**INFORMATION SHOWN**
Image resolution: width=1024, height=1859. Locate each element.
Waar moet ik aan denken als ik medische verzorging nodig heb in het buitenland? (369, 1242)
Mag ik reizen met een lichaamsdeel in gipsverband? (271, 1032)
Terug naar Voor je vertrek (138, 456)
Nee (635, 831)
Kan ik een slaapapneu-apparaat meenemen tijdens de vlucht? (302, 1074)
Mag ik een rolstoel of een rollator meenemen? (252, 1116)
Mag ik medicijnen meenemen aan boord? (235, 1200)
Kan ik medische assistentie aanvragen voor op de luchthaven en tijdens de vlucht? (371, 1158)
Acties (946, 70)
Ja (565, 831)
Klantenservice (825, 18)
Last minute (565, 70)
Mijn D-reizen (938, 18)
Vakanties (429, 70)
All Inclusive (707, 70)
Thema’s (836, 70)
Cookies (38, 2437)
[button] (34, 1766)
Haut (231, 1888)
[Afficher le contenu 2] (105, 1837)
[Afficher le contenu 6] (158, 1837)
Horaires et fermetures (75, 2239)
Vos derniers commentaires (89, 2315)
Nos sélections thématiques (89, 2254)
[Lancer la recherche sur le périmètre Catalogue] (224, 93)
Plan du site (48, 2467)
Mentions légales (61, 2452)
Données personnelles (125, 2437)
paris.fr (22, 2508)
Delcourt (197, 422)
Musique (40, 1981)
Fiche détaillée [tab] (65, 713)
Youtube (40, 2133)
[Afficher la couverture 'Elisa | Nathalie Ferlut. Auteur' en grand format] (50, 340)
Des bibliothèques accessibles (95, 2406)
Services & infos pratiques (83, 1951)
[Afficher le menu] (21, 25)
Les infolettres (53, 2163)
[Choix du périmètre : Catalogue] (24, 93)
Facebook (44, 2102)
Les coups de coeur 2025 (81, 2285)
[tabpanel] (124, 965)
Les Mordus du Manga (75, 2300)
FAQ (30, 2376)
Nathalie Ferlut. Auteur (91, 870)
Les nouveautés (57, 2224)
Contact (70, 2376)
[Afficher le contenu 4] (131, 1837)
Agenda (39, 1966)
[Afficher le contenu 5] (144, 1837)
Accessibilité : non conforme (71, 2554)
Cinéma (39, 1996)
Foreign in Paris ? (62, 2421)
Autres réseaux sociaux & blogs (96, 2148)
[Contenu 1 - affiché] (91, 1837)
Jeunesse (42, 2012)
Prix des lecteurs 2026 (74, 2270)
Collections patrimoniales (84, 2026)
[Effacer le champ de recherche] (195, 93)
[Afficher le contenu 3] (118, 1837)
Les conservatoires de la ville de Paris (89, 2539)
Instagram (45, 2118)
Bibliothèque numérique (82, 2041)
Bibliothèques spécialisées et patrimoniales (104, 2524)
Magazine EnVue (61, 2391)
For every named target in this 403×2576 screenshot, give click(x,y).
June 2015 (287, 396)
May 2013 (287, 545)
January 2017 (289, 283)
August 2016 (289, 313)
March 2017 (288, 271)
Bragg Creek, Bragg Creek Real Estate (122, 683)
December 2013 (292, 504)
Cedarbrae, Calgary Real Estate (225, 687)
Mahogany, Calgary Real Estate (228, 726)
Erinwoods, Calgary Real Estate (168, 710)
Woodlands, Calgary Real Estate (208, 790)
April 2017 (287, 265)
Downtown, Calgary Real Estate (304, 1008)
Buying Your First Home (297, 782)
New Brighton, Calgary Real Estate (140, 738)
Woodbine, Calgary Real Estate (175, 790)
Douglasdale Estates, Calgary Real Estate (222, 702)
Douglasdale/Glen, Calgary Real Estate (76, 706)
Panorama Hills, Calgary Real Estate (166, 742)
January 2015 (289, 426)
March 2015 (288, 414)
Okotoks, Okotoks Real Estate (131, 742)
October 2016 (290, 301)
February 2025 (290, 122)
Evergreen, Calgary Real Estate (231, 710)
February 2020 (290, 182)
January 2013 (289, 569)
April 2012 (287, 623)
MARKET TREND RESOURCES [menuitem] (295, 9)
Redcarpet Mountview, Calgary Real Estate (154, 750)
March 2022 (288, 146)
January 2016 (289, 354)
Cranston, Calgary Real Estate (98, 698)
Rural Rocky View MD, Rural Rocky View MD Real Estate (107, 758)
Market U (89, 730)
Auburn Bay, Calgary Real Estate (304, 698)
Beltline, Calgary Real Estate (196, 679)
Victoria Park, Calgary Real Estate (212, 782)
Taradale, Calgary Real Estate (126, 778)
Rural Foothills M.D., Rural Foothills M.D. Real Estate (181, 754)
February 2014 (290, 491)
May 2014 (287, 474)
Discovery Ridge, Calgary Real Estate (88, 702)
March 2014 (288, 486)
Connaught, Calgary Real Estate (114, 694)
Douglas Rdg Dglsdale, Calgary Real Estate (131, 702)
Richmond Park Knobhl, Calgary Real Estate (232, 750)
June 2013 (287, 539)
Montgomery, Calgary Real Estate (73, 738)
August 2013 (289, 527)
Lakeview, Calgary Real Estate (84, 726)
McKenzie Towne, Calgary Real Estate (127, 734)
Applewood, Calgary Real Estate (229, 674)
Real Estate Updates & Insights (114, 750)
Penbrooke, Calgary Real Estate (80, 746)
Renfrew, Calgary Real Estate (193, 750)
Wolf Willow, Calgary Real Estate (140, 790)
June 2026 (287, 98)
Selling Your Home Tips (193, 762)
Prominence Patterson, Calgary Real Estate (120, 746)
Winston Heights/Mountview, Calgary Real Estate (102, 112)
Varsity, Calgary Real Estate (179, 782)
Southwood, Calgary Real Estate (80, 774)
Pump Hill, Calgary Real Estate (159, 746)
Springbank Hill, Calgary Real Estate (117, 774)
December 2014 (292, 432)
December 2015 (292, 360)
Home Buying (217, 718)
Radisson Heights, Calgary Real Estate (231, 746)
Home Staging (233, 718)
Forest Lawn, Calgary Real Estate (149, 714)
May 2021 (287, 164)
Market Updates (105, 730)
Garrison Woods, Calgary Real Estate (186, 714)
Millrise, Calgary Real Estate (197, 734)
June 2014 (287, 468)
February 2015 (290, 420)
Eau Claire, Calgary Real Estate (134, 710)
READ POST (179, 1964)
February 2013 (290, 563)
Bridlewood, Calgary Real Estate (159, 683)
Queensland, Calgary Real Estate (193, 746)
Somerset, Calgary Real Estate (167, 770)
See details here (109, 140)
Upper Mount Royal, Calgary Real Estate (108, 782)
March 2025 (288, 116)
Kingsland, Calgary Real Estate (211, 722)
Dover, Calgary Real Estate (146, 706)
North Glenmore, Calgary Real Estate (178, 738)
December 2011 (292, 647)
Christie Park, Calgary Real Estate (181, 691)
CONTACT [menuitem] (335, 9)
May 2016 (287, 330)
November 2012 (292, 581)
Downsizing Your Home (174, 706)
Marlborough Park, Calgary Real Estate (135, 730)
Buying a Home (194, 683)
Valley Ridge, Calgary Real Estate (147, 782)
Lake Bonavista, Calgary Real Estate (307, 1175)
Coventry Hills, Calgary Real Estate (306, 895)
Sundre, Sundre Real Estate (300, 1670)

**EXERCISE AIM**
For this exercise, please output exactly the lines above starting at the line with "Facebook (44, 2102)" and ending at the line with "Jeunesse (42, 2012)", ends included.

**RESULT BELOW**
Facebook (44, 2102)
Les coups de coeur 2025 (81, 2285)
[tabpanel] (124, 965)
Les Mordus du Manga (75, 2300)
FAQ (30, 2376)
Nathalie Ferlut. Auteur (91, 870)
Les nouveautés (57, 2224)
Contact (70, 2376)
[Afficher le contenu 4] (131, 1837)
Agenda (39, 1966)
[Afficher le contenu 5] (144, 1837)
Accessibilité : non conforme (71, 2554)
Cinéma (39, 1996)
Foreign in Paris ? (62, 2421)
Autres réseaux sociaux & blogs (96, 2148)
[Contenu 1 - affiché] (91, 1837)
Jeunesse (42, 2012)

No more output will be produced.